### [What to produce]
A verbatim reproduction of all the entries is needed.

### [Input]

=== Section Start ===

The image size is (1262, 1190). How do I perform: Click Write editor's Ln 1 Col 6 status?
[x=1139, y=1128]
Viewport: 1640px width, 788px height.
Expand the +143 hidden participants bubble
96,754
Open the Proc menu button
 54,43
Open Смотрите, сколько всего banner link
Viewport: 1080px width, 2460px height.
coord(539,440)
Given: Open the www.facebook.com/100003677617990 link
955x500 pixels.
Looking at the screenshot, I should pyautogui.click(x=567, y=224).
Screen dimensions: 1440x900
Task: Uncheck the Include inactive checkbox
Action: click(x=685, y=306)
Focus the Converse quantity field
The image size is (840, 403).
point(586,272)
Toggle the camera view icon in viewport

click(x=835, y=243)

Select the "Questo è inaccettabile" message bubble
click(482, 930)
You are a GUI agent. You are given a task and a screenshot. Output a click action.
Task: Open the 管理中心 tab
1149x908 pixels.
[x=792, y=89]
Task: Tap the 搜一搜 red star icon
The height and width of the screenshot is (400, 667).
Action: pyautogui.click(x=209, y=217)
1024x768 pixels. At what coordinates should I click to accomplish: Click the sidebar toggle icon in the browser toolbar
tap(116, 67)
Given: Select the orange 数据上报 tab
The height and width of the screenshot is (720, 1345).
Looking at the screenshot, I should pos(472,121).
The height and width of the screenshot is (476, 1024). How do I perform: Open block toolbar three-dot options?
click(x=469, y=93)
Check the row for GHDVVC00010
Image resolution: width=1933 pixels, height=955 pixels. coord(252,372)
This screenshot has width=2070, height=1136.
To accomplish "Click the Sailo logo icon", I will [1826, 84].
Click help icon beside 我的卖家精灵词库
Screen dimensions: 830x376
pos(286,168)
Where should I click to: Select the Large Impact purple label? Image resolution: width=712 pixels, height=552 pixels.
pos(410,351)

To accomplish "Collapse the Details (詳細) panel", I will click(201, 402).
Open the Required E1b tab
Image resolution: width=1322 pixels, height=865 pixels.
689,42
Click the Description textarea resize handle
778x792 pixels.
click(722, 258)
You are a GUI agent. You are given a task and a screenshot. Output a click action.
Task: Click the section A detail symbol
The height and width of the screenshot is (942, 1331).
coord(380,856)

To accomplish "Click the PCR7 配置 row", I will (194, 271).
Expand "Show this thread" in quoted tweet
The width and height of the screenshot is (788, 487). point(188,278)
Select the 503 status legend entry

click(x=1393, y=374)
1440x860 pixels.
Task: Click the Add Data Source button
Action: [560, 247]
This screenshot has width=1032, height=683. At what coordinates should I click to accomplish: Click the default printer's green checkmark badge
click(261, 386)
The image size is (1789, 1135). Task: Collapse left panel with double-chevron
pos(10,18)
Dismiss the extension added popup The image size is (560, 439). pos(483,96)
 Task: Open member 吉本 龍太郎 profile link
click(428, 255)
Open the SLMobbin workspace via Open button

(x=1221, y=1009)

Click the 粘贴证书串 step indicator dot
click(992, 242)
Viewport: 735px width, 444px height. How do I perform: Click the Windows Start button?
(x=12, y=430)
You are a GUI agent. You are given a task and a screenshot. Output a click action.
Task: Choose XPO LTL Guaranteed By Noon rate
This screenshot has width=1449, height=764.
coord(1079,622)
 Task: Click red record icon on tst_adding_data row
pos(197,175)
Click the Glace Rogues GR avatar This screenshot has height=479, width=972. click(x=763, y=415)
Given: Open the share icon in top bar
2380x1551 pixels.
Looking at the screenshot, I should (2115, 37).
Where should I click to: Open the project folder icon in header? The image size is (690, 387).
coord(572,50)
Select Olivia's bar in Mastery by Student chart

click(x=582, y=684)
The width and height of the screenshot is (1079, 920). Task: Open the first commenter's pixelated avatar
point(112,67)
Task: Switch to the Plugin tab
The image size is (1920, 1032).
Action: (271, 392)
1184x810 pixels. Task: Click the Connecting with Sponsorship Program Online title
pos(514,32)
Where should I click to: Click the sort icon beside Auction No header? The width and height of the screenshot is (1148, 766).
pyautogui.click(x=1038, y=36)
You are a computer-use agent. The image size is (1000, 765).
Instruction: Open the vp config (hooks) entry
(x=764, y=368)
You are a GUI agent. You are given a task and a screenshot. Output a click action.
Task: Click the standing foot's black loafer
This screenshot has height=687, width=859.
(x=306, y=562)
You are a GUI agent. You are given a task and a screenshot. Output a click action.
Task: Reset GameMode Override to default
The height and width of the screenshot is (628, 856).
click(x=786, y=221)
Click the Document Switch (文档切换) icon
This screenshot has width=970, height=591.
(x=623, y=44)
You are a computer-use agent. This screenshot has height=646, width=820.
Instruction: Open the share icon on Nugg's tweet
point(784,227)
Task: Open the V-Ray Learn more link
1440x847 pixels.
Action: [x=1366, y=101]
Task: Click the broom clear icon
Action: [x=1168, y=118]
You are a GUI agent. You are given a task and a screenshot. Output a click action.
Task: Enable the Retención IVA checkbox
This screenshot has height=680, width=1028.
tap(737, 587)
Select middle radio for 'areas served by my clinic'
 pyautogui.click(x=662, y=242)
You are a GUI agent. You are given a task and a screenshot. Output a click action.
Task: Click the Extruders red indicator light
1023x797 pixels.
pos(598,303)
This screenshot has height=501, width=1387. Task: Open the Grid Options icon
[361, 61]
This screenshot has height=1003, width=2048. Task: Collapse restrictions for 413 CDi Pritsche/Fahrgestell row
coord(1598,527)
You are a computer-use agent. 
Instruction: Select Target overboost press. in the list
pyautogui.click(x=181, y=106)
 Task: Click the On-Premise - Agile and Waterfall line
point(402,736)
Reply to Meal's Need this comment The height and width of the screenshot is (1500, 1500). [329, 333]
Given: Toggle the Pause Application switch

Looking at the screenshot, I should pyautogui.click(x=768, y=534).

=== Section End ===

### [Answer below]
The image size is (1262, 1190). How do I perform: Click Write editor's Ln 1 Col 6 status?
[x=1139, y=1128]
Viewport: 1640px width, 788px height.
Expand the +143 hidden participants bubble
96,754
Open the Proc menu button
 54,43
Open Смотрите, сколько всего banner link
Viewport: 1080px width, 2460px height.
coord(539,440)
Given: Open the www.facebook.com/100003677617990 link
955x500 pixels.
Looking at the screenshot, I should pyautogui.click(x=567, y=224).
Screen dimensions: 1440x900
Task: Uncheck the Include inactive checkbox
Action: click(x=685, y=306)
Focus the Converse quantity field
The image size is (840, 403).
point(586,272)
Toggle the camera view icon in viewport

click(x=835, y=243)

Select the "Questo è inaccettabile" message bubble
click(482, 930)
You are a GUI agent. You are given a task and a screenshot. Output a click action.
Task: Open the 管理中心 tab
1149x908 pixels.
[x=792, y=89]
Task: Tap the 搜一搜 red star icon
The height and width of the screenshot is (400, 667).
Action: pyautogui.click(x=209, y=217)
1024x768 pixels. At what coordinates should I click to accomplish: Click the sidebar toggle icon in the browser toolbar
tap(116, 67)
Given: Select the orange 数据上报 tab
The height and width of the screenshot is (720, 1345).
Looking at the screenshot, I should pos(472,121).
The height and width of the screenshot is (476, 1024). How do I perform: Open block toolbar three-dot options?
click(x=469, y=93)
Check the row for GHDVVC00010
Image resolution: width=1933 pixels, height=955 pixels. coord(252,372)
This screenshot has width=2070, height=1136.
To accomplish "Click the Sailo logo icon", I will [1826, 84].
Click help icon beside 我的卖家精灵词库
Screen dimensions: 830x376
pos(286,168)
Where should I click to: Select the Large Impact purple label? Image resolution: width=712 pixels, height=552 pixels.
pos(410,351)

To accomplish "Collapse the Details (詳細) panel", I will click(201, 402).
Open the Required E1b tab
Image resolution: width=1322 pixels, height=865 pixels.
689,42
Click the Description textarea resize handle
778x792 pixels.
click(722, 258)
You are a GUI agent. You are given a task and a screenshot. Output a click action.
Task: Click the section A detail symbol
The height and width of the screenshot is (942, 1331).
coord(380,856)

To accomplish "Click the PCR7 配置 row", I will (194, 271).
Expand "Show this thread" in quoted tweet
The width and height of the screenshot is (788, 487). point(188,278)
Select the 503 status legend entry

click(x=1393, y=374)
1440x860 pixels.
Task: Click the Add Data Source button
Action: [560, 247]
This screenshot has width=1032, height=683. At what coordinates should I click to accomplish: Click the default printer's green checkmark badge
click(261, 386)
The image size is (1789, 1135). Task: Collapse left panel with double-chevron
pos(10,18)
Dismiss the extension added popup The image size is (560, 439). pos(483,96)
 Task: Open member 吉本 龍太郎 profile link
click(428, 255)
Open the SLMobbin workspace via Open button

(x=1221, y=1009)

Click the 粘贴证书串 step indicator dot
click(992, 242)
Viewport: 735px width, 444px height. How do I perform: Click the Windows Start button?
(x=12, y=430)
You are a GUI agent. You are given a task and a screenshot. Output a click action.
Task: Choose XPO LTL Guaranteed By Noon rate
This screenshot has width=1449, height=764.
coord(1079,622)
 Task: Click red record icon on tst_adding_data row
pos(197,175)
Click the Glace Rogues GR avatar This screenshot has height=479, width=972. click(x=763, y=415)
Given: Open the share icon in top bar
2380x1551 pixels.
Looking at the screenshot, I should (2115, 37).
Where should I click to: Open the project folder icon in header? The image size is (690, 387).
coord(572,50)
Select Olivia's bar in Mastery by Student chart

click(x=582, y=684)
The width and height of the screenshot is (1079, 920). Task: Open the first commenter's pixelated avatar
point(112,67)
Task: Switch to the Plugin tab
The image size is (1920, 1032).
Action: (271, 392)
1184x810 pixels. Task: Click the Connecting with Sponsorship Program Online title
pos(514,32)
Where should I click to: Click the sort icon beside Auction No header? The width and height of the screenshot is (1148, 766).
pyautogui.click(x=1038, y=36)
You are a computer-use agent. The image size is (1000, 765).
Instruction: Open the vp config (hooks) entry
(x=764, y=368)
You are a GUI agent. You are given a task and a screenshot. Output a click action.
Task: Click the standing foot's black loafer
This screenshot has height=687, width=859.
(x=306, y=562)
You are a GUI agent. You are given a task and a screenshot. Output a click action.
Task: Reset GameMode Override to default
The height and width of the screenshot is (628, 856).
click(x=786, y=221)
Click the Document Switch (文档切换) icon
This screenshot has width=970, height=591.
(x=623, y=44)
You are a computer-use agent. This screenshot has height=646, width=820.
Instruction: Open the share icon on Nugg's tweet
point(784,227)
Task: Open the V-Ray Learn more link
1440x847 pixels.
Action: [x=1366, y=101]
Task: Click the broom clear icon
Action: [x=1168, y=118]
You are a GUI agent. You are given a task and a screenshot. Output a click action.
Task: Enable the Retención IVA checkbox
This screenshot has height=680, width=1028.
tap(737, 587)
Select middle radio for 'areas served by my clinic'
 pyautogui.click(x=662, y=242)
You are a GUI agent. You are given a task and a screenshot. Output a click action.
Task: Click the Extruders red indicator light
1023x797 pixels.
pos(598,303)
This screenshot has height=501, width=1387. Task: Open the Grid Options icon
[361, 61]
This screenshot has height=1003, width=2048. Task: Collapse restrictions for 413 CDi Pritsche/Fahrgestell row
coord(1598,527)
You are a computer-use agent. 
Instruction: Select Target overboost press. in the list
pyautogui.click(x=181, y=106)
 Task: Click the On-Premise - Agile and Waterfall line
point(402,736)
Reply to Meal's Need this comment The height and width of the screenshot is (1500, 1500). [329, 333]
Given: Toggle the Pause Application switch

Looking at the screenshot, I should pyautogui.click(x=768, y=534).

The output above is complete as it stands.